Extracted information
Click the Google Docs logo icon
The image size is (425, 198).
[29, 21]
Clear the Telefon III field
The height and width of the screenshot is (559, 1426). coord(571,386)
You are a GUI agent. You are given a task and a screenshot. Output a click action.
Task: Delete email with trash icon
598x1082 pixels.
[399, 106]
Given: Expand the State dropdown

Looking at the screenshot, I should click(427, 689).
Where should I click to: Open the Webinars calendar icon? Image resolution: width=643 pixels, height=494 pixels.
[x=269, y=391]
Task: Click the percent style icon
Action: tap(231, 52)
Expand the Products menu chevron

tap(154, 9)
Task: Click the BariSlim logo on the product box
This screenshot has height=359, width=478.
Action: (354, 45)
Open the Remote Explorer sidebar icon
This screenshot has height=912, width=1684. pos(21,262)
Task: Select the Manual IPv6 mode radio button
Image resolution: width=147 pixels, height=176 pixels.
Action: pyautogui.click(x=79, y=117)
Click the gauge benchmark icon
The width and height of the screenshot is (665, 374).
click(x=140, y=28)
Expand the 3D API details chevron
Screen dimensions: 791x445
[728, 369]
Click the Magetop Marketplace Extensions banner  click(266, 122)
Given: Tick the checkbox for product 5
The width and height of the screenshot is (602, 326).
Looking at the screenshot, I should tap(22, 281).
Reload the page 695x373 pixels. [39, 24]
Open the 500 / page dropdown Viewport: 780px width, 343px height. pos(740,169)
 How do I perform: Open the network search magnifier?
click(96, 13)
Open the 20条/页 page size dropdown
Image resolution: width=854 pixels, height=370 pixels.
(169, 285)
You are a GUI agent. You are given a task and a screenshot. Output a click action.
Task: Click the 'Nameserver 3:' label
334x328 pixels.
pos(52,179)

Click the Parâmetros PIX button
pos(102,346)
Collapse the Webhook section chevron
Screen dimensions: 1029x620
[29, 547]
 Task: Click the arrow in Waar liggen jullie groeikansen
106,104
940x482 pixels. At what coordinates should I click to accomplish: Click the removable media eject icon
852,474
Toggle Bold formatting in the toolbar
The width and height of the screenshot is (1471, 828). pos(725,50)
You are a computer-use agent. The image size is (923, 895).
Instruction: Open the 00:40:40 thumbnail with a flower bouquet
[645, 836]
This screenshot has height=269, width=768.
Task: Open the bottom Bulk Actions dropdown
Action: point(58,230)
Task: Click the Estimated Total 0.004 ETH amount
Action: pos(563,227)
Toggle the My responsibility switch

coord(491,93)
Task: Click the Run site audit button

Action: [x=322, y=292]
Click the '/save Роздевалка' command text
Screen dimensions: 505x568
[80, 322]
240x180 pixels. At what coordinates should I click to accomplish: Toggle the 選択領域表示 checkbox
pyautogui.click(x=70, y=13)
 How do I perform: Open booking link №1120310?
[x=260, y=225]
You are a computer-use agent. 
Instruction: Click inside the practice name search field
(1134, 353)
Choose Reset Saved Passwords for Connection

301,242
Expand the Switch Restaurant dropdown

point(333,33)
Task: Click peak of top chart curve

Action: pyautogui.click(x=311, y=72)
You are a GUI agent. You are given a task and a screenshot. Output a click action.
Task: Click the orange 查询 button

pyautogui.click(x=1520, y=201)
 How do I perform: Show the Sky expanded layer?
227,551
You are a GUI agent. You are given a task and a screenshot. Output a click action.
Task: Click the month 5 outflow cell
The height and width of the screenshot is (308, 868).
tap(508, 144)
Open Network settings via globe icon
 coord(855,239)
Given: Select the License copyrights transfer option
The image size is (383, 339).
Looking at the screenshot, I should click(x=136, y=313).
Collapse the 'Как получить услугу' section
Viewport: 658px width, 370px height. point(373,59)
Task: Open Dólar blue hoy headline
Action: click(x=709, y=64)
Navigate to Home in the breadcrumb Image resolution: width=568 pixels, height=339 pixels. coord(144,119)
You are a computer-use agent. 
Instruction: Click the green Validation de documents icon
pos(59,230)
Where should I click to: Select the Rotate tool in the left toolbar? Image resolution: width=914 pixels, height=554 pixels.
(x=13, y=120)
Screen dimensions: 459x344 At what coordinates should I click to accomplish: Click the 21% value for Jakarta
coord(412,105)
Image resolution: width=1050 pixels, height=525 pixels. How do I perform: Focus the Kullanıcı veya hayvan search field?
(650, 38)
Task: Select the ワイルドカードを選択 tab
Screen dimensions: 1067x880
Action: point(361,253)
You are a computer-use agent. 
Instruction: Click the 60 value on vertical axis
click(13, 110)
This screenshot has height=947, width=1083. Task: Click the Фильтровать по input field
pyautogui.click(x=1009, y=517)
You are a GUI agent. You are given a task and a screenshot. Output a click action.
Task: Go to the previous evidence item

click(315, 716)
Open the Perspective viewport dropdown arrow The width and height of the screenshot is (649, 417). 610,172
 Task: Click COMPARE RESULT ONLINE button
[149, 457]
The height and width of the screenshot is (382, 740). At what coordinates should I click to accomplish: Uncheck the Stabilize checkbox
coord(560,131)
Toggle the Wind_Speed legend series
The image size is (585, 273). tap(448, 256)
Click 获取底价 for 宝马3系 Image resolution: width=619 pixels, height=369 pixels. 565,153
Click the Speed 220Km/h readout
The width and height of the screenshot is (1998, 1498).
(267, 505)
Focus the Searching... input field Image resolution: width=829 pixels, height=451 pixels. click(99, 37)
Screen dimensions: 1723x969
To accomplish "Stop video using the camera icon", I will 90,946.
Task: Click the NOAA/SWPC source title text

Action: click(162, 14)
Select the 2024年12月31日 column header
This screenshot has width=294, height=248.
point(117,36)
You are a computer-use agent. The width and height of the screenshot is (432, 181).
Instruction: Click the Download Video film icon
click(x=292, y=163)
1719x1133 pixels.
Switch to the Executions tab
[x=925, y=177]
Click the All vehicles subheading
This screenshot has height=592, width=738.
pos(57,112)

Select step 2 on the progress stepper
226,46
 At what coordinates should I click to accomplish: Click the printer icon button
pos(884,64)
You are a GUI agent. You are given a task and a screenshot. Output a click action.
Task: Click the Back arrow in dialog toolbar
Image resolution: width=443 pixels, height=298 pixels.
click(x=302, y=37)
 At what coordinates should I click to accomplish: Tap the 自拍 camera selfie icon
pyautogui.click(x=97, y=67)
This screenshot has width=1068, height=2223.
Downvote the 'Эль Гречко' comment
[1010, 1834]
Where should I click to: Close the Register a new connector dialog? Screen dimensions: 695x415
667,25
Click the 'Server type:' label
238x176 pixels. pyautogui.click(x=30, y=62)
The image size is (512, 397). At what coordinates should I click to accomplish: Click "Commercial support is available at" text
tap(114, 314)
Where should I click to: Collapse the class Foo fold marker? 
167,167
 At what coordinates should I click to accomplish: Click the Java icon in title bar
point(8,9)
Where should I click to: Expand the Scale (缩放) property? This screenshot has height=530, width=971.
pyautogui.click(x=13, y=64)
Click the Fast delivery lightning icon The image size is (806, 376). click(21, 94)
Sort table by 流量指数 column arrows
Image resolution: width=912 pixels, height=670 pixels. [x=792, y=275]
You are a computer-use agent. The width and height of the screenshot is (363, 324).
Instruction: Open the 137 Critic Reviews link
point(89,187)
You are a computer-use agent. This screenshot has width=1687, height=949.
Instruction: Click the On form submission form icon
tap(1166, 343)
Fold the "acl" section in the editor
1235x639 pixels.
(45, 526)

Your goal
Lay out the rows as a numbered list, leaving out blank lines, beginning with the line that contains "You are a computer-use agent. The image" and ending with the line that contains "coord(855,239)", both included. List only these rows.

Full solution
1. You are a computer-use agent. The image size is (923, 895).
2. Instruction: Open the 00:40:40 thumbnail with a flower bouquet
3. [645, 836]
4. This screenshot has height=269, width=768.
5. Task: Open the bottom Bulk Actions dropdown
6. Action: point(58,230)
7. Task: Click the Estimated Total 0.004 ETH amount
8. Action: pos(563,227)
9. Toggle the My responsibility switch
10. coord(491,93)
11. Task: Click the Run site audit button
12. Action: [x=322, y=292]
13. Click the '/save Роздевалка' command text
14. Screen dimensions: 505x568
15. [80, 322]
16. 240x180 pixels. At what coordinates should I click to accomplish: Toggle the 選択領域表示 checkbox
17. pyautogui.click(x=70, y=13)
18.  How do I perform: Open booking link №1120310?
19. [x=260, y=225]
20. You are a computer-use agent. 
21. Instruction: Click inside the practice name search field
22. (1134, 353)
23. Choose Reset Saved Passwords for Connection
24. 301,242
25. Expand the Switch Restaurant dropdown
26. point(333,33)
27. Task: Click peak of top chart curve
28. Action: pyautogui.click(x=311, y=72)
29. You are a GUI agent. You are given a task and a screenshot. Output a click action.
30. Task: Click the orange 查询 button
31. pyautogui.click(x=1520, y=201)
32.  How do I perform: Show the Sky expanded layer?
33. 227,551
34. You are a GUI agent. You are given a task and a screenshot. Output a click action.
35. Task: Click the month 5 outflow cell
36. The height and width of the screenshot is (308, 868).
37. tap(508, 144)
38. Open Network settings via globe icon
39.  coord(855,239)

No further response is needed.